▶ **GOAL OF THE EXERCISE**
As the answer, set down the lines below from the one containing "Given: Click the" through the one containing "Viewport: 318px width, 184px height.", exactly and inclusively, and no others.

▶ **RECORDS SUPPLIED**
*** Begin section ***
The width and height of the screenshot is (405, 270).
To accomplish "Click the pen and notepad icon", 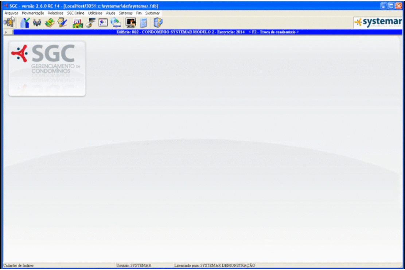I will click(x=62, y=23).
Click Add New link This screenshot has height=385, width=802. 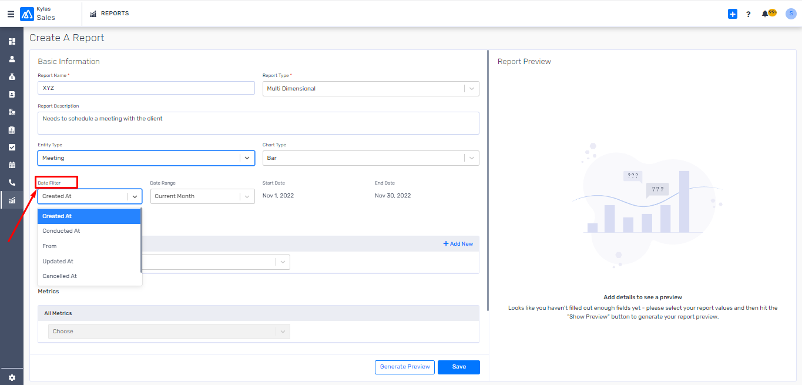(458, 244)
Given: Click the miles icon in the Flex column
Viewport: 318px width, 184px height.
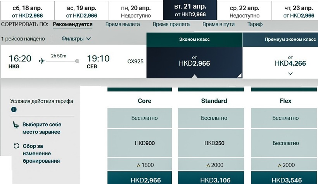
*** End section ***
*** Begin section ***
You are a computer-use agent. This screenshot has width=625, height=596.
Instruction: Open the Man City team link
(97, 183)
*** End section ***
▶ **WRITTEN SOLUTION**
Given: Click the miles icon in the Flex column
Viewport: 318px width, 184px height.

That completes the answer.